Extracted data entries
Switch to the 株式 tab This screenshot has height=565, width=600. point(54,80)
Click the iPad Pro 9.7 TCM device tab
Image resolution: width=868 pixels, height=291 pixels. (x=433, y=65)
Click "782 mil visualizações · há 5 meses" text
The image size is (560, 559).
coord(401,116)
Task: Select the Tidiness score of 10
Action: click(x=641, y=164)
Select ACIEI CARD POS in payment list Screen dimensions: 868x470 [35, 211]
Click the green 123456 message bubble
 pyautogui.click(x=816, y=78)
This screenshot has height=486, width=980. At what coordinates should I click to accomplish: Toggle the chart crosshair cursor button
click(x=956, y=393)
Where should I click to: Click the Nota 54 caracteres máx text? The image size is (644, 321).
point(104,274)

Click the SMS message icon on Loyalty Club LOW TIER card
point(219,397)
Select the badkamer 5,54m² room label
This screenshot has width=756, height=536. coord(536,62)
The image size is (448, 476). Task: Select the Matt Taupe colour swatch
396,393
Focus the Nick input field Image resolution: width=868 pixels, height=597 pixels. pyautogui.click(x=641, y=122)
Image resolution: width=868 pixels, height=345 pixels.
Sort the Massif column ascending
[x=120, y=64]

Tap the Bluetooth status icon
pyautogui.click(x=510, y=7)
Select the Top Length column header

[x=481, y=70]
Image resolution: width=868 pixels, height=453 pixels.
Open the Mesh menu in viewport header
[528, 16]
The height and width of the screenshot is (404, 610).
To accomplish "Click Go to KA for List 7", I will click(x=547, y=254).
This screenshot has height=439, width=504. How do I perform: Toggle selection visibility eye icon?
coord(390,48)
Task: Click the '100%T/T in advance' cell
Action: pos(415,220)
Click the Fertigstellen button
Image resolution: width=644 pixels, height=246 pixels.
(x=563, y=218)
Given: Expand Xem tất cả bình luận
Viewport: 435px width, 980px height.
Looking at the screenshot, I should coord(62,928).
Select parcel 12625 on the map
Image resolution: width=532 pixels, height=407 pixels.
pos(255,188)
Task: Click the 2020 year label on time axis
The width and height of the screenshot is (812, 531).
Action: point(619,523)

▶ _What is needed_
Please write out all of the records above, character for character.

▶ _Your response_
Switch to the 株式 tab This screenshot has height=565, width=600. point(54,80)
Click the iPad Pro 9.7 TCM device tab
Image resolution: width=868 pixels, height=291 pixels. (x=433, y=65)
Click "782 mil visualizações · há 5 meses" text
The image size is (560, 559).
coord(401,116)
Task: Select the Tidiness score of 10
Action: click(x=641, y=164)
Select ACIEI CARD POS in payment list Screen dimensions: 868x470 [35, 211]
Click the green 123456 message bubble
 pyautogui.click(x=816, y=78)
This screenshot has height=486, width=980. At what coordinates should I click to accomplish: Toggle the chart crosshair cursor button
click(x=956, y=393)
Where should I click to: Click the Nota 54 caracteres máx text? The image size is (644, 321).
point(104,274)

Click the SMS message icon on Loyalty Club LOW TIER card
point(219,397)
Select the badkamer 5,54m² room label
This screenshot has width=756, height=536. coord(536,62)
The image size is (448, 476). Task: Select the Matt Taupe colour swatch
396,393
Focus the Nick input field Image resolution: width=868 pixels, height=597 pixels. pyautogui.click(x=641, y=122)
Image resolution: width=868 pixels, height=345 pixels.
Sort the Massif column ascending
[x=120, y=64]

Tap the Bluetooth status icon
pyautogui.click(x=510, y=7)
Select the Top Length column header

[x=481, y=70]
Image resolution: width=868 pixels, height=453 pixels.
Open the Mesh menu in viewport header
[528, 16]
The height and width of the screenshot is (404, 610).
To accomplish "Click Go to KA for List 7", I will click(x=547, y=254).
This screenshot has height=439, width=504. How do I perform: Toggle selection visibility eye icon?
coord(390,48)
Task: Click the '100%T/T in advance' cell
Action: pos(415,220)
Click the Fertigstellen button
Image resolution: width=644 pixels, height=246 pixels.
(x=563, y=218)
Given: Expand Xem tất cả bình luận
Viewport: 435px width, 980px height.
Looking at the screenshot, I should coord(62,928).
Select parcel 12625 on the map
Image resolution: width=532 pixels, height=407 pixels.
pos(255,188)
Task: Click the 2020 year label on time axis
The width and height of the screenshot is (812, 531).
Action: point(619,523)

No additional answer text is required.